ベルリンのITスタートアップで働くジャバ・ザ・ハットリの日記

日本→シンガポール→ベルリンへと流れ着いたソフトウェアエンジニアのブログ

【読者質問 06】海外転職の給与交渉と相場は?

移転しました。

ご質問ありがとうございます。

質問コーナーの設置を、大変嬉しく感じております。
早速、質問をさせて頂きます。
海外での転職の際に、給与の交渉はどうされているのでしょうか。
また、その地域の相場と比較し、自分の水準をどのレベルに置くかといった判断は、どういった点を重視されるのでしょうか。
また、交渉にあたり、日本と異なる点や注意点などがあれば、教えて頂けないでしょうか。

私の場合は転職の際に交渉らしい交渉はしていない。まずオファーをもらう前に給与の話が出たら一応「現行の給与以上」とだけ言ってるが、「最低でも**ドル以上はくれよな!」とか強く言うなんてことはなかった。それと日本でも「おい、オレの給与は低いぞ。上げろよ!」とかやったことも無いので「日本と異なる点や注意点」と聞かれてもそういう経験と知識を持ち合わせていないので回答のしようがない。「その地域の相場と比較し、自分の水準をどのレベルに置くか」とかもほとんど意識していない。まー楽しく働いて英語圏だとITエンジニアの給料はそれなりにいいし、これでいいかな、ぐらいの感覚しかない。

きっと質問者さんの期待していた回答とは違うと思う。
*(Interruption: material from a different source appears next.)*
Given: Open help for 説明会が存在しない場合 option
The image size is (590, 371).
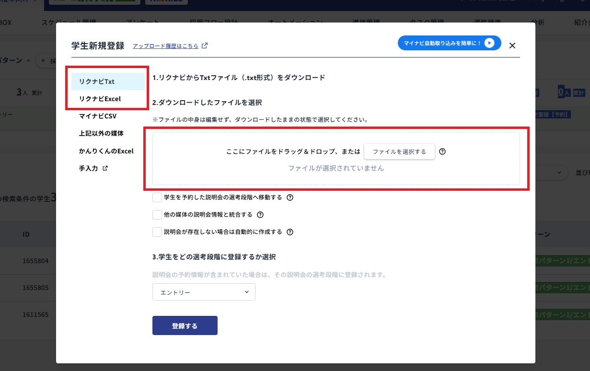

「なんだこいつ。しょぼいな」と思われたかもしれないが私はそんなにガツガツ交渉できるタイプでもないし、これぐらいしか言えない。

ただ英語圏のビジネスマンは給料でもなんでも交渉する、という話を聞いたりするが現実のニュアンスはちょっと違う気がする。確かになんでも声に出してアピールする文化ではある。しかしそれらが全部「交渉」に含まれるとは思わない。現実は「エリートっぽい人でも実績で評価される労働環境にいるので、それが交渉してがんばっているように見える」のだと思う。

ひとことでは伝わりにくいので以下に説明します。(ぼわっとした印象の話なので数字的根拠は無し)
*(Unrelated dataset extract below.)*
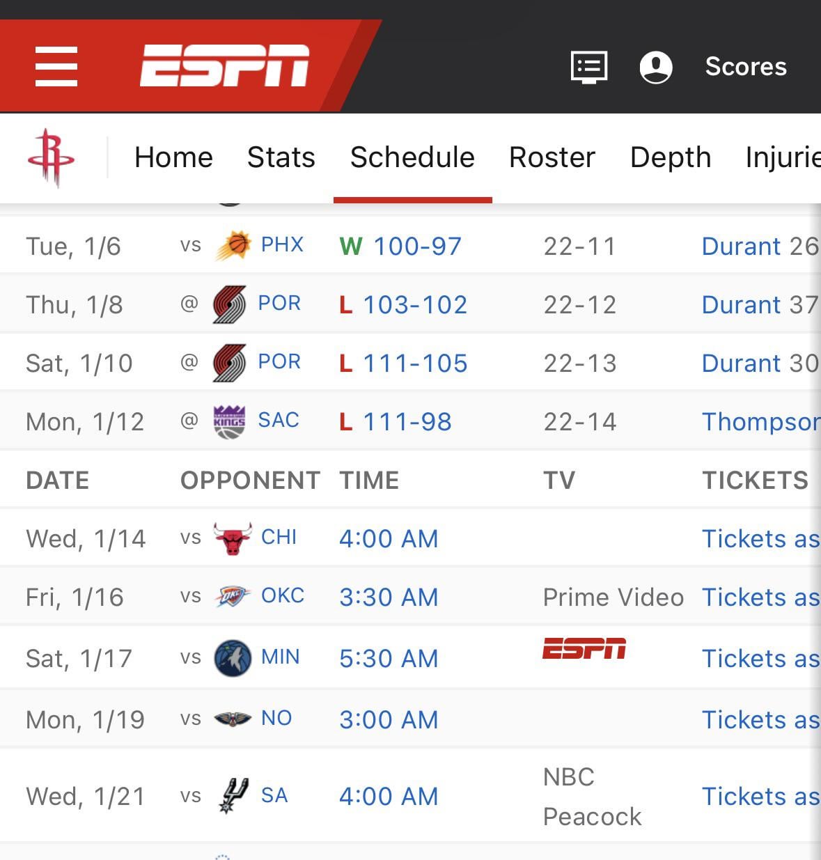Click the San Antonio Spurs logo
The width and height of the screenshot is (821, 860).
pyautogui.click(x=233, y=796)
日本ではエリートほど露骨に実績で評価されてしまう職種にはつかず、社会的地位が高そうなところに集中している印象がある。例えば東大を出て、お家柄もいいお坊ちゃまがいたとして、そういう人が営業職に付く例はあまり無い。営業というのはどんなにそれまで受験勉強をがんばってきたとしても、ちっとも勉強しなかった連中と横一線にならんで、よーいドンで売ってくる仕事だ。その成果はハッキリとA君は**円の売上、Bさんは**円、でエリートお坊ちゃまは**円だけですー、え?東大出?そんなこと知るか!もっと売ってこいボケー!となってしまう。
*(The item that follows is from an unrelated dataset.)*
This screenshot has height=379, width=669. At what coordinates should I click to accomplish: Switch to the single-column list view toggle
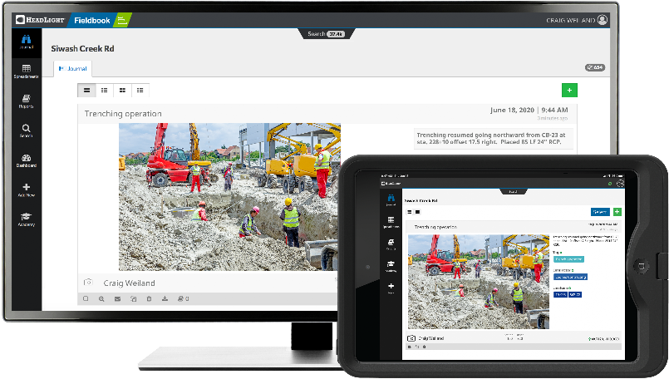pyautogui.click(x=86, y=90)
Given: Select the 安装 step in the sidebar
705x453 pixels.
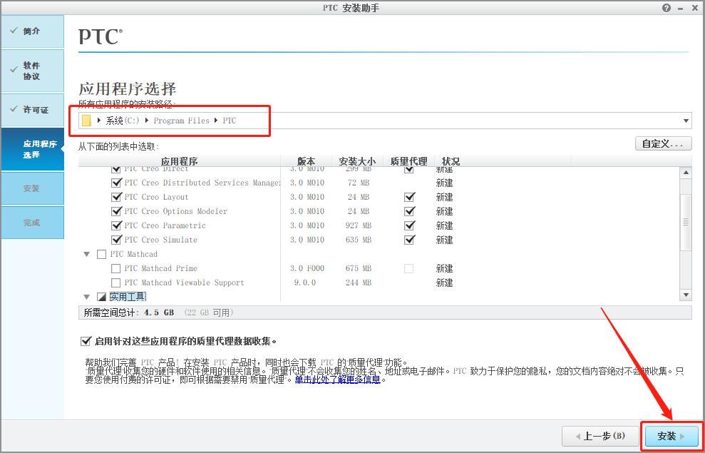Looking at the screenshot, I should 32,188.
しかし英語圏ではエリートほどそんな感じのガンガン評価される環境に飛び込んで行く。そういう環境の方が給料が高いというのも関係しているのだろう。「いい大学出ていいコネと知識があるんなら、この職場で実績出しやがれ。できなければ当然クビな。テメーには高い給料払ってんだ!じゃあ後はよろしく」という職場があっても怖気づくことなくやってくる。

コードを書きまくるエンジニアも間違いなく露骨に評価される職のひとつ。どんなに学歴の高いお坊ちゃまであっても、クソなコード書いてバグを連発する奴だったら「お勉強はできるか知らんがエンジニアとしては使えない」となる。この記事に書いたように英語圏では日本のSEにあたる職が無く、コードも書けないのに上級職に付くことはできない。仮に上級職に付いていてもコードが分かってない時点で「バカだなこいつ」と思われたあげくに降ろされるのがオチ。エンジニアがコード書いてGitHubに上げてレビューされるのってもう毎日が評価の連続みたいなもんだ。

こうしてエリート達も露骨に評価されて切磋琢磨しなければならない仕事に付くので全体として「英語圏では給料でもなんでもバリバリ交渉してるのか?」みたいな印象になるのだろうと思った。

海外転職の給与交渉と相場についてはあまり回答できていないが、今回はこんな感じです。

ところで最初、質問箱を設置した時は「いただいた質問は全てこのブログに掲載してお答え」と書いたが前言撤回させてください。全部はキツい。なるべく答えます、ぐらいで。